The Temple of Hercules Gaditanus, Temple of Melqart or Temple of Hercules-Melqart was a place of worship in Antiquity in the southern outskirts of Gadir-Gades (current-day Cádiz), perhaps dating as early as the 8th century BC. Operating under Tyrian, Carthaginian and Roman rule, it once was one of the most important sanctuaries in the Western World. It was paid respect by the likes of Hannibal, Scipio Africanus and Caesar.

It was initially dedicated to the Phoenician god Melqart and then to Hercules.

==History==

In the 1st century BC, Strabo mentioned in his Geographica that the Tyrians founded Gadeira, erecting a sanctuary to Melkart, whom the Greeks and Romans identified with Hercules, on the eastern part of the island, while the city was established on the western part. It was said that the temple had been founded around eighty years after the Trojan War, at the beginning of the 12th century BC.

The sanctuary was likely a complex of buildings where the main structure could be accessed through a gateway flanked by two large columns.
Strabo notes that the two bronze pillars within the temple, each eight cubits high, were widely proclaimed to be the true Pillars of Hercules by many who had visited the place and had sacrificed to Heracles there. But Strabo believes the account to be fraudulent, in part noting that the inscriptions on those pillars mentioned nothing about Heracles, speaking only of the expenses incurred by the Phoenicians in their making.
As described by Silius Italicus in the 1st century BC, the facade featured the twelve labors of Hercules, intricately crafted in bronze. Inside the precinct, there was no representation or statue of the deity. Additionally, it is noted that human sacrifices were forbidden. A perpetual flame burned on its altar, continuously overseen by the watchful presence of its priests. According to Strabo, sailors made their sacrifices on the columns at the entrance of the sanctuary. The sanctuary was adorned with numerous bronze altars depicting scenes from Hercules' life, on which fires constantly burned. Furthermore, the sanctuary was renowned for its two freshwater wells, which had a unique ebbing and flowing pattern, opposite to the tides.
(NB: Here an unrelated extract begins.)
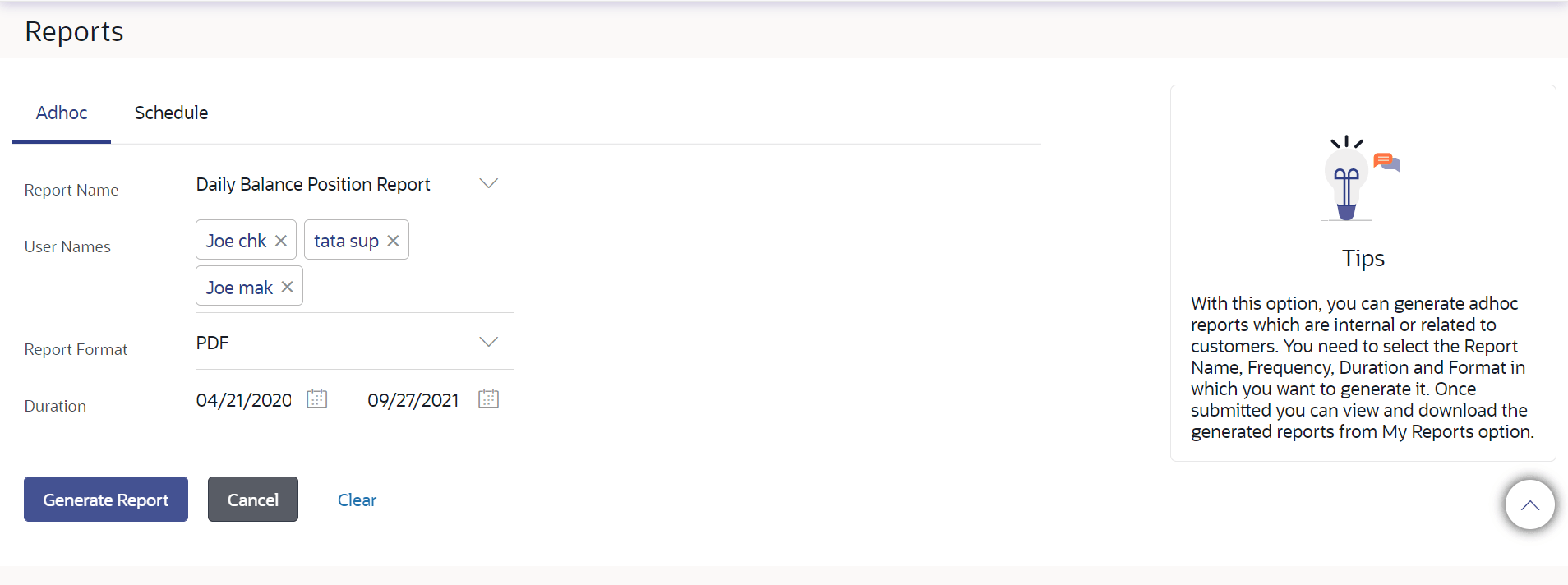
Task: Click the start date field 04/21/2020
Action: coord(244,401)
According to the Latin historian Pomponius Mela, the temple housed the remains of Hercules, contributing to its immense fame. Moreover, the temple held renowned relics such as the belt of Teucer, a Greek hero and son of Telamon, and the tree of Pygmalion, whose fruits were said to be emeralds.
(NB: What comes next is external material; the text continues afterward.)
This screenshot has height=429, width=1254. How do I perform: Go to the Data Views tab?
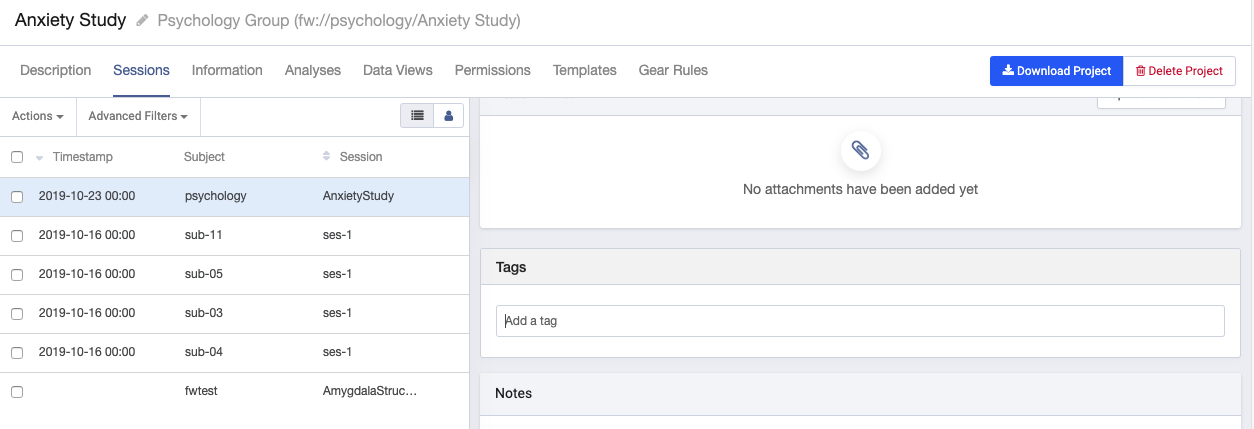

Classical historical sources recount that many renowned individuals, distinguished by their deeds or nobility, visited this temple. Titus Livius narrates that Hannibal arrived at the island to offer his vows to the god before embarking on the conquest of Italy. In this sanctuary, Julius Caesar experienced a prophetic dream that foretold his dominion over the world. This revelation came after he had wept in front of the bust of Alexander the Great, feeling despondent that he had reached the same age without achieving significant success.

==Location==
Using LiDAR technology, different research group have pinpointed its specific location to either an underwater location in the estuarine marsh of Sancti Petri or to the cerro de los Mártires (300 metres inland), sparking a controversy pitting groups linked to the University of Seville and the Instituto Andaluz del Patrimonio Histórico against other research groups linked to the Universities of Cádiz and Córdoba. The University of Seville researchers examined the contours of earth in the coastal area of Sancti Petri Channel and found a 984 feet long and 492 feet wide structure.